Greenstein: Senate Transportation-Housing Bill Raises Serious Concerns

The Transportation-Housing and Urban Development (HUD) appropriations bill that the Senate began considering today uses none of the flexibility created by the recent budget agreement to boost rental assistance for poor families, despite rising rents, the growing number of poor families struggling to pay rent, and rising homelessness. The T-HUD bill uses none of the flexibility created by the recent budget agreement to boost rental assistance for poor families.  It also ignores the strong new evidence that vouchers and other rental assistance reduce homelessness and improve children’s and families’ well-being over the long term.  And it vastly expands the “Moving to Work” (MTW) demonstration without reforms to address the significant problems that the Administration and others have identified with MTW.

It is critical that Congress modify the bill to address these problems before final passage.

The budget agreement raised the 2016 spending limit for non-defense discretionary programs by $33 billion (nearly 7 percent) over the post-sequestration level.  One goal was to reverse harmful sequestration cuts to programs that assist the nation’s most vulnerable people.  For instance, 100,000 vouchers for low-income families were cut under sequestration, and only about one-third of them have been restored. 

The revised budget caps created an opportunity to restore more lost vouchers, thereby reducing homelessness and helping more families secure decent housing.

Yet the revised Senate bill raises HUD program funding by less than $1 billion (about 2.5 percent) over the earlier Senate bill written in accord with the sequestration-level caps.  It directs none of this additional funding to restore housing vouchers, otherwise expand assistance to reduce homelessness, or ameliorate the original Senate bill’s $132 million cut in funding to maintain and repair public housing.

The only bright spot in the HUD portion of the bill is its restoration of funding for the HOME program, a flexible block grant that states and localities use to develop affordable housing, to the 2015 level.  The earlier Senate bill would have nearly eliminated the program.

ACTIONS TO TAKE »
1. Check each statement against the statement on the Senate Transportation-Housing bill. Answer yes or no and quote the words that decide it.
(a) The budget agreement raised the 2016 spending limit for non-defense discretionary programs by $33 billion.
(b) All of the vouchers cut under sequestration have been restored.
(c) The earlier Senate bill would have nearly eliminated the HOME program.
2. Using the statement on the Senate Transportation-Housing bill, answer these questions:
(a) How much does the revised Senate bill raise HUD program funding over the earlier Senate bill?
(b) How large was the original Senate bill's cut in funding to maintain and repair public housing?
(c) Which demonstration does the bill vastly expand?
3. Pick up the statement on the Senate Transportation-Housing bill after its last sentence and carry it on.

ROWS »
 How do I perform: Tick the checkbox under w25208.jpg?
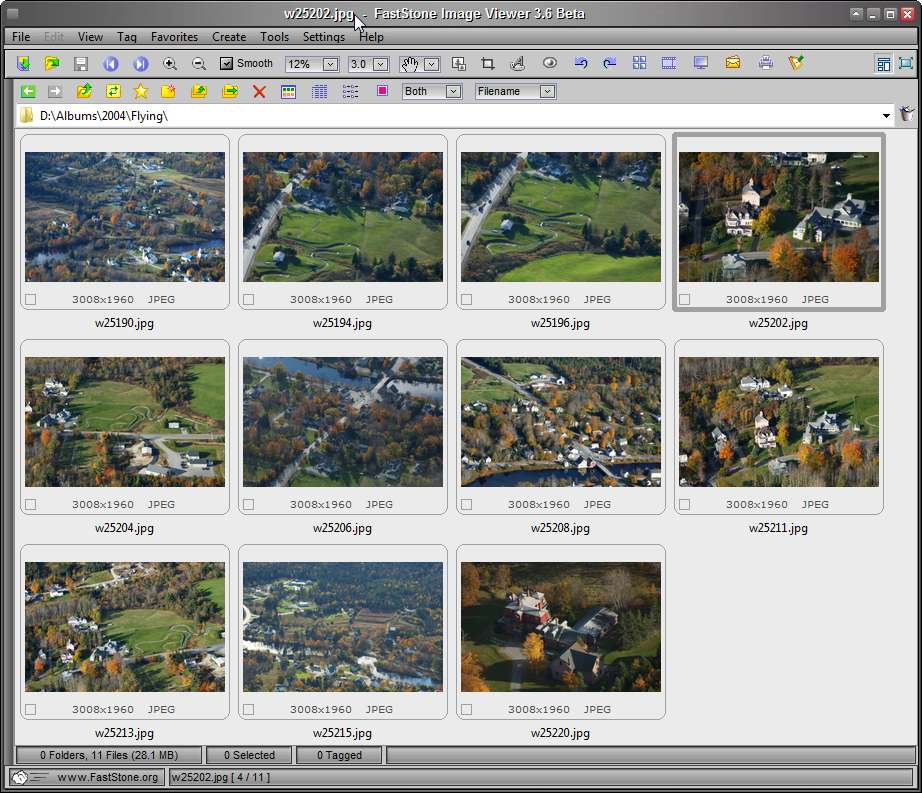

...

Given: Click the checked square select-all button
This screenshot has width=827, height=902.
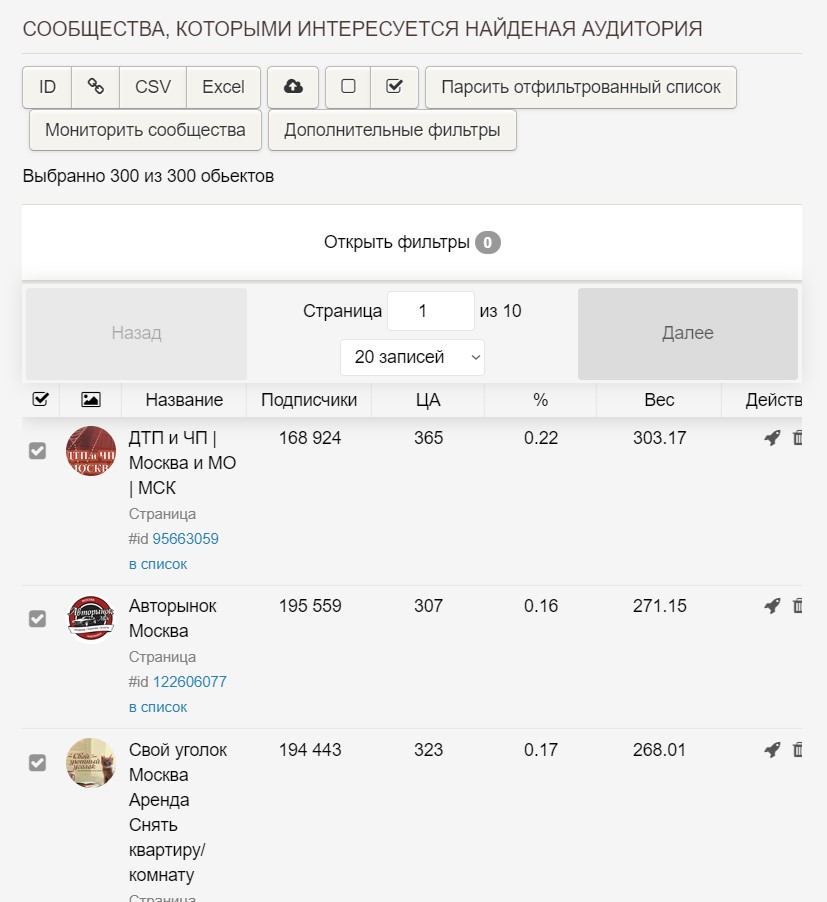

THE REPLIES »
1.
(a) Yes: "The budget agreement raised the 2016 spending limit for non-defense discretionary programs by $33 billion (nearly 7 percent) over the post-sequestration level."
(b) No: "only about one-third of them have been restored."
(c) Yes: "The earlier Senate bill would have nearly eliminated the program."

2.
(a) Less than $1 billion (about 2.5 percent)
(b) $132 million
(c) The "Moving to Work" (MTW) demonstration

3.
The bill’s provisions expanding MTW from 39 housing agencies to add 300 new agencies also raise serious concerns.   Despite its name, there’s no evidence that MTW increases work overall.  In fact, working-age, non-disabled recipients of rental assistance at MTW agencies were 4 percentage points less likely to work last year than those at non-MTW agencies, our analysis finds.

Also, MTW allows agencies to use federal voucher funding for purposes other than helping families rent housing.  Those funding shifts caused the loss of vouchers for 63,000 low-income families last year.  Expanding MTW would likely eliminate more vouchers.

MTW also allows agencies to sweep aside key protections for low-income families, exposing them to large rent increases and limiting their ability to move to higher-opportunity neighborhoods.  Most MTW agencies have raised rents on families with little or no income.

The Government Accountability Office and HUD Inspector General have criticized the lack of evaluation and monitoring of MTW.  HUD has initiated a major evaluation of MTW, but the results won’t be available until 2018.  Vastly expanding MTW before then, as the Senate bill would do, would be premature.

Congress shouldn’t expand MTW without also instituting reforms to limit the loss of vouchers at MTW agencies, retain key tenant protections, and require rigorous evaluation.

Before final passage of this legislation, Congress should provide more adequate funding for rental assistance and incorporate needed MTW reforms into any expansion of the demonstration.